List all the lines in these records that hold "will".

Supplied data ::
★ ★ ★

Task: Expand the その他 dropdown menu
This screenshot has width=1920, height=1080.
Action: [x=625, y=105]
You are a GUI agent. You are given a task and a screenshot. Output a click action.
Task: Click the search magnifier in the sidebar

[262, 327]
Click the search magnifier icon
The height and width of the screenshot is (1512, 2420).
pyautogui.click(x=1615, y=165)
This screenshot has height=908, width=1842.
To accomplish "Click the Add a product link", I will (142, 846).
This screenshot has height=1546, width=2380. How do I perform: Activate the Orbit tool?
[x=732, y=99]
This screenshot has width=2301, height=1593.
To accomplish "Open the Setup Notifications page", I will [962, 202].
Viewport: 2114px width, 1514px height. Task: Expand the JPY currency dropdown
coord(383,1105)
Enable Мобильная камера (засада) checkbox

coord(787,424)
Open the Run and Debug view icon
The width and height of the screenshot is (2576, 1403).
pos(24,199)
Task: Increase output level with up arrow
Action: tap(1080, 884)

★ ★ ★

Output of the exercise ::
To accomplish "Click the Add a product link", I will (142, 846).
To accomplish "Open the Setup Notifications page", I will [962, 202].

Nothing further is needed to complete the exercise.